● Material for this exercise:
Start of Block

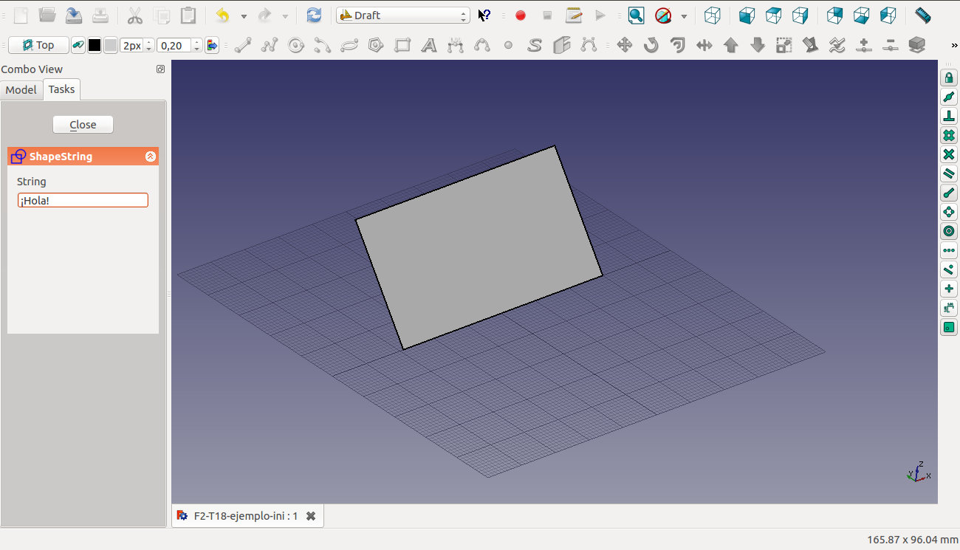Image resolution: width=960 pixels, height=550 pixels.
Task: Click the Close button in Tasks
Action: click(x=83, y=125)
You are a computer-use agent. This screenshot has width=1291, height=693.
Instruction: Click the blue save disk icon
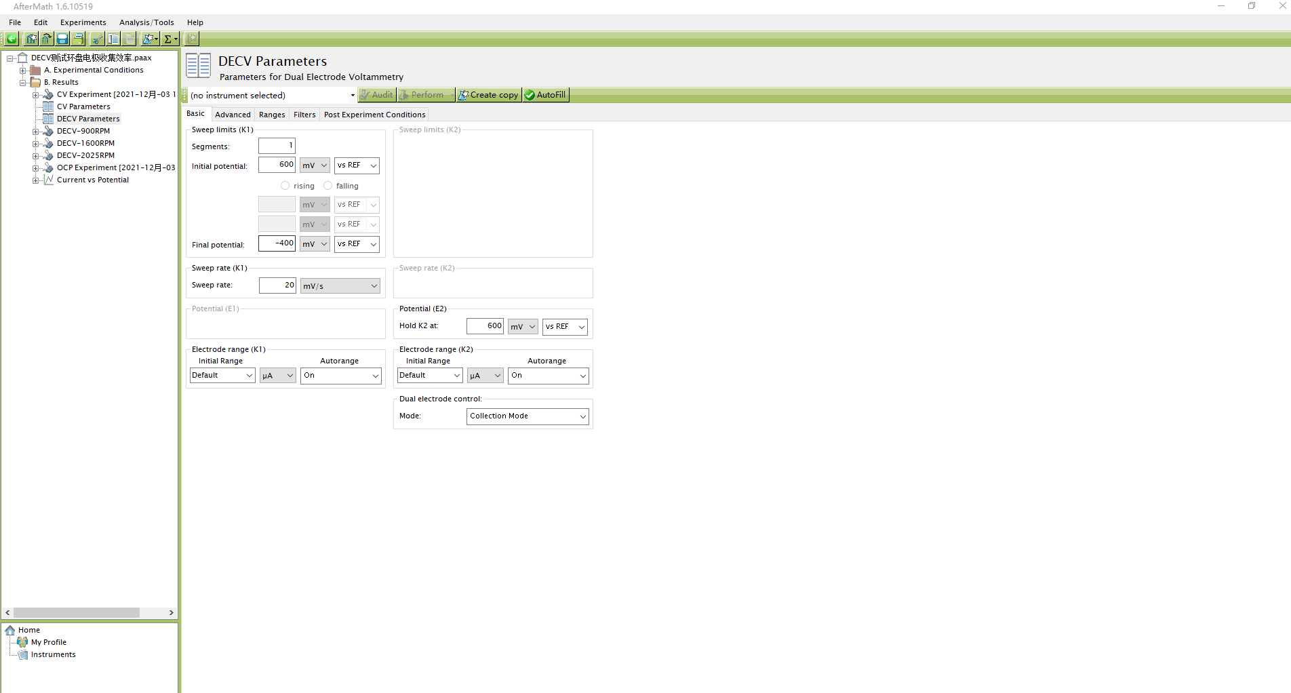click(62, 39)
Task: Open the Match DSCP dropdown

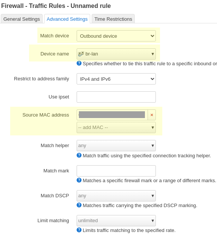Action: [x=116, y=196]
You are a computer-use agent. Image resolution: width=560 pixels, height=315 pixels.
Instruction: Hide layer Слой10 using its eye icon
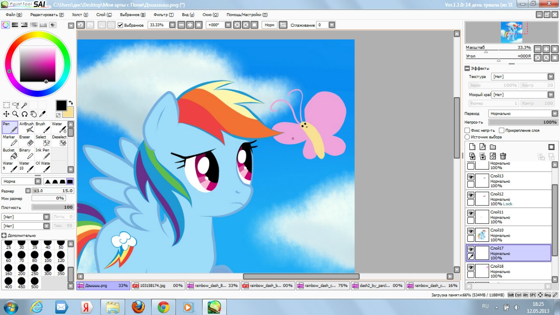tap(471, 231)
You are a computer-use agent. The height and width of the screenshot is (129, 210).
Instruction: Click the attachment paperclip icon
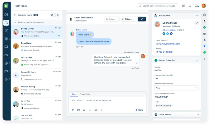coord(73,110)
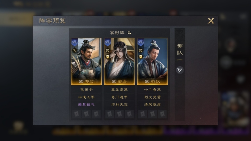Image resolution: width=251 pixels, height=141 pixels.
Task: Click the troop type icon on 邓艾's card
Action: tap(75, 50)
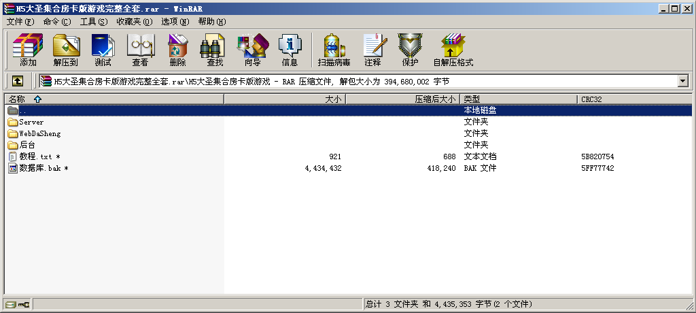The height and width of the screenshot is (313, 696).
Task: Click the 自解压格式 (SFX) icon
Action: [x=453, y=50]
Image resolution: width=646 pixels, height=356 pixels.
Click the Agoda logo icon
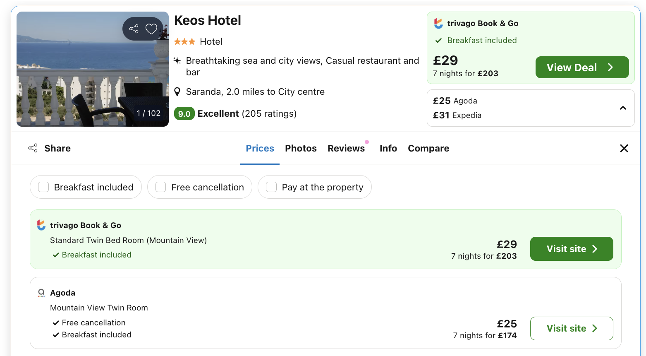coord(41,293)
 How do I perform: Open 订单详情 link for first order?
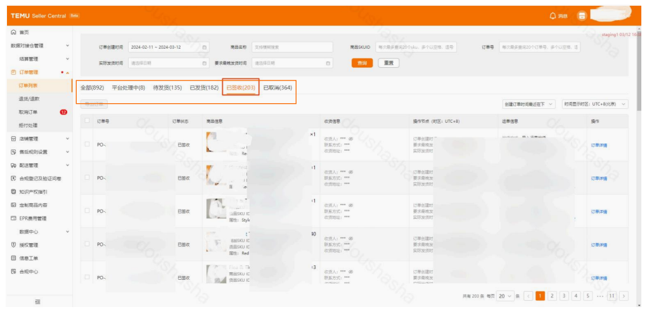(x=598, y=146)
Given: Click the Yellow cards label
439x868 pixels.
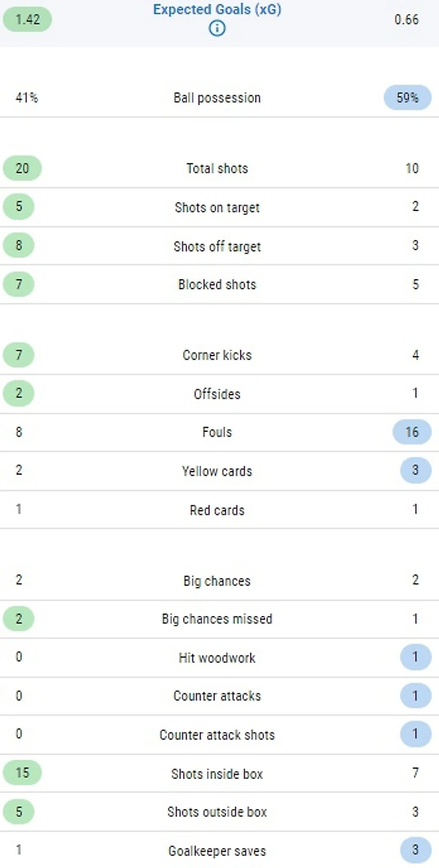Looking at the screenshot, I should coord(217,471).
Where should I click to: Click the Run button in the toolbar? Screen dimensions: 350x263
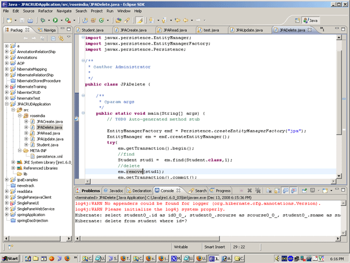(55, 20)
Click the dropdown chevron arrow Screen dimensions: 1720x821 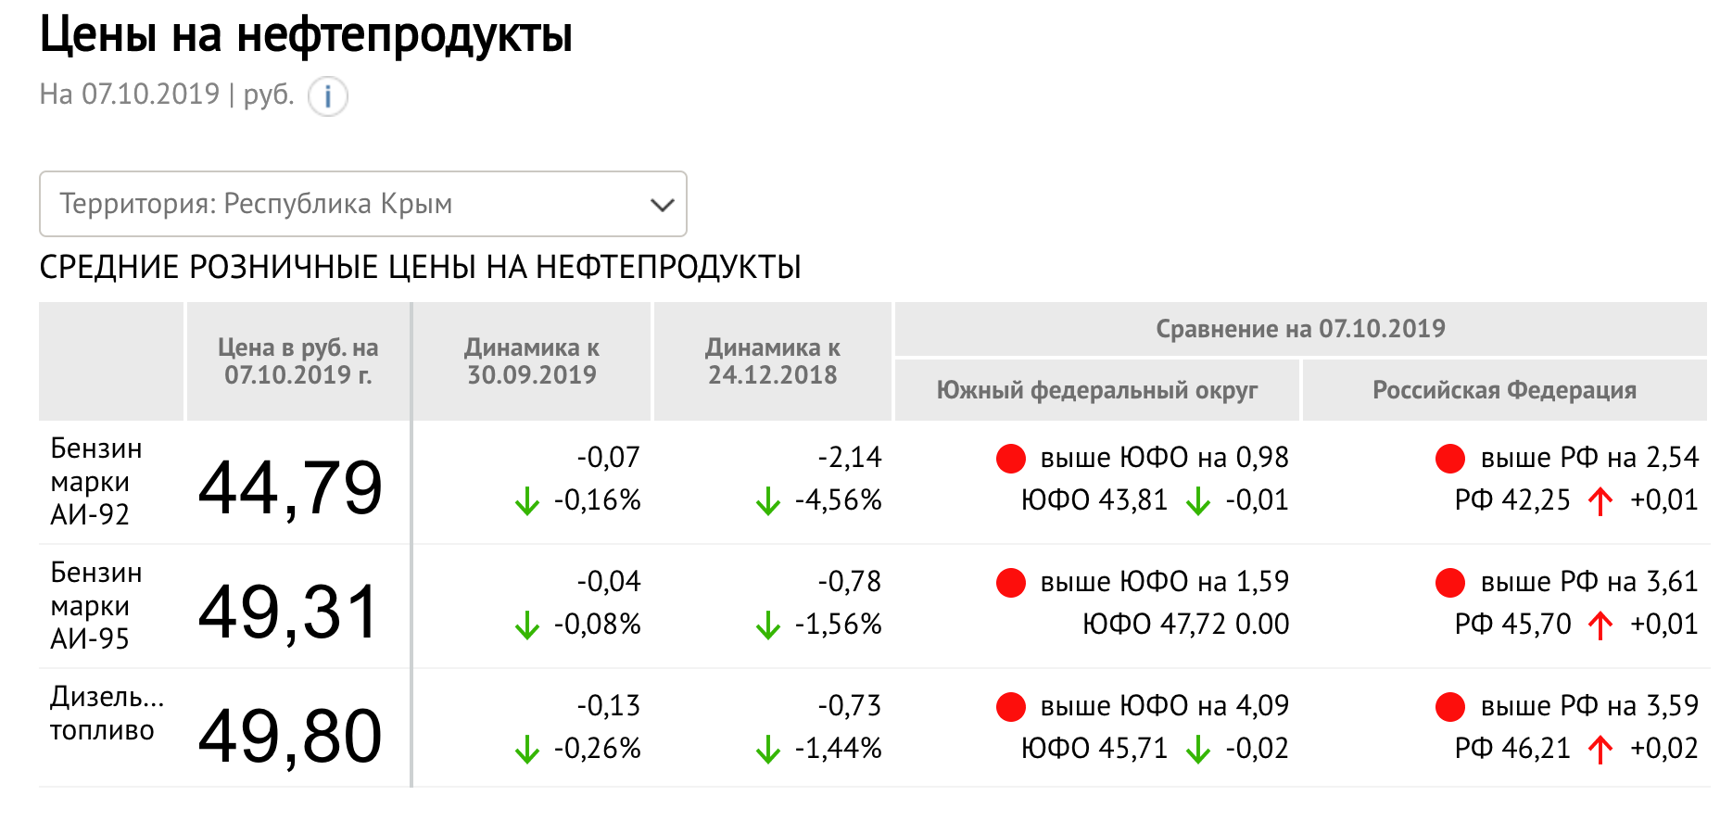coord(662,205)
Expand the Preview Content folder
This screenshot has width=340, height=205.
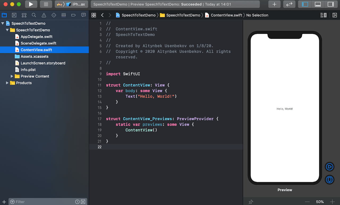[12, 76]
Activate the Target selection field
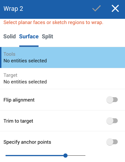This screenshot has height=162, width=125. click(x=63, y=78)
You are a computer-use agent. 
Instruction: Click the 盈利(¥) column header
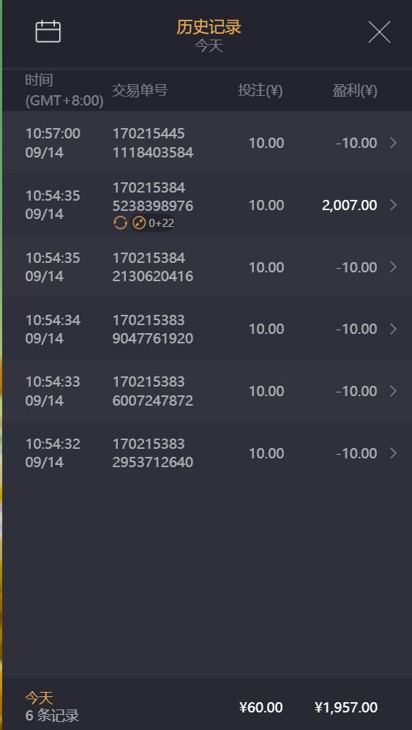click(355, 90)
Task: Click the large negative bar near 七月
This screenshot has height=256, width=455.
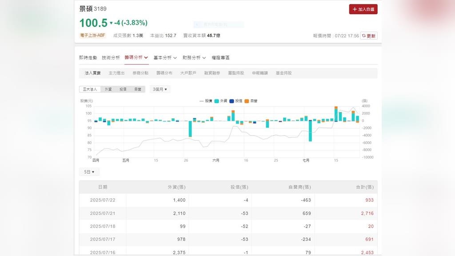Action: 310,131
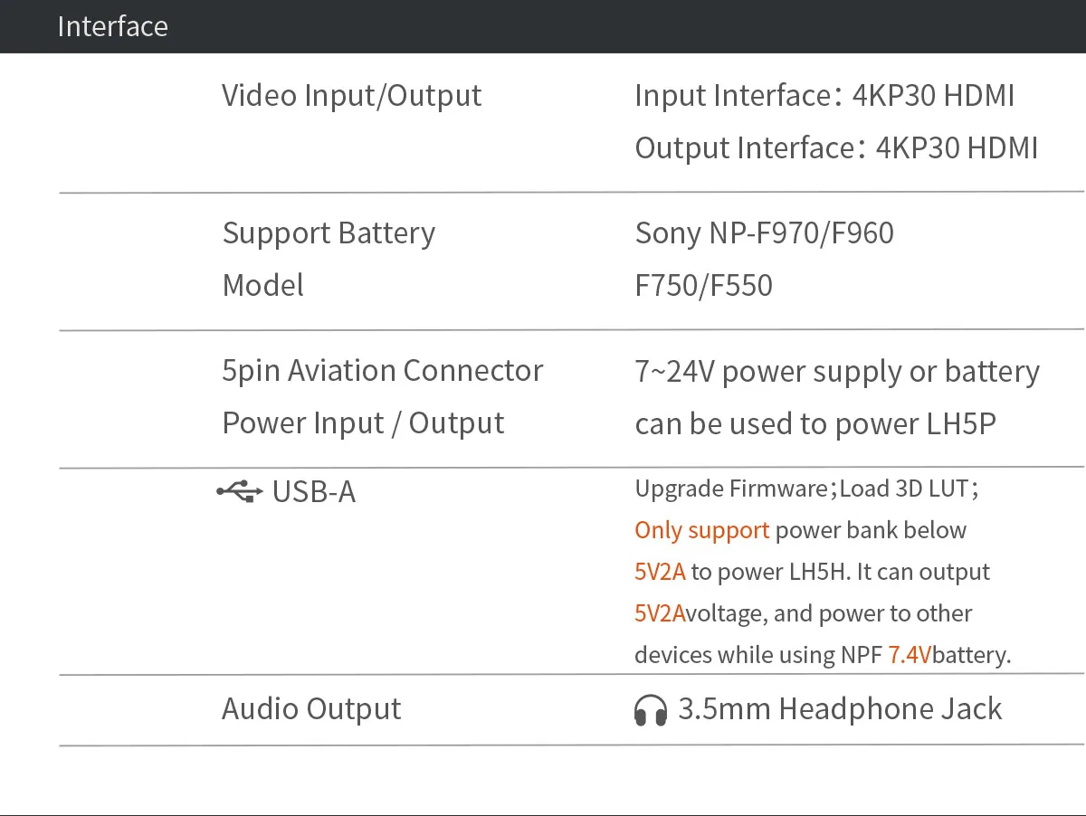Click the Support Battery label

(x=329, y=233)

End of Block

● Task: Repeat word for word the lines from the one holding "Expand the Preview Content folder" through the last line of the listing above, including both ends. Drop the pictures.

● Answer area:
Expand the Preview Content folder
This screenshot has width=340, height=205.
[12, 76]
Activate the Target selection field
This screenshot has height=162, width=125. click(x=63, y=78)
You are a computer-use agent. 
Instruction: Click the 盈利(¥) column header
click(355, 90)
Task: Click the large negative bar near 七月
This screenshot has height=256, width=455.
Action: 310,131
Click the Support Battery label

(x=329, y=233)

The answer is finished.